§ RECORDS FOR THIS TASK:
--- START ---

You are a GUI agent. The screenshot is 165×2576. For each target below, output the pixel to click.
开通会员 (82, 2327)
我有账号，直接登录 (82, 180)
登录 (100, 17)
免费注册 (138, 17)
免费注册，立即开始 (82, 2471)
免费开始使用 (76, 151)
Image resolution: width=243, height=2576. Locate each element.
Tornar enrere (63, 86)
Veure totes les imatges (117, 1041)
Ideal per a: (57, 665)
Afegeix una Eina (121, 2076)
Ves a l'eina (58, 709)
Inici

--- END ---

§ THE TASK:
Give back every entry, unchanged in any way.

§ SOLUTION TO THIS TASK:
You are a GUI agent. The screenshot is 165×2576. For each target below, output the pixel to click.
开通会员 (82, 2327)
我有账号，直接登录 (82, 180)
登录 (100, 17)
免费注册 (138, 17)
免费注册，立即开始 (82, 2471)
免费开始使用 (76, 151)
Image resolution: width=243, height=2576. Locate each element.
Tornar enrere (63, 86)
Veure totes les imatges (117, 1041)
Ideal per a: (57, 665)
Afegeix una Eina (121, 2076)
Ves a l'eina (58, 709)
Inici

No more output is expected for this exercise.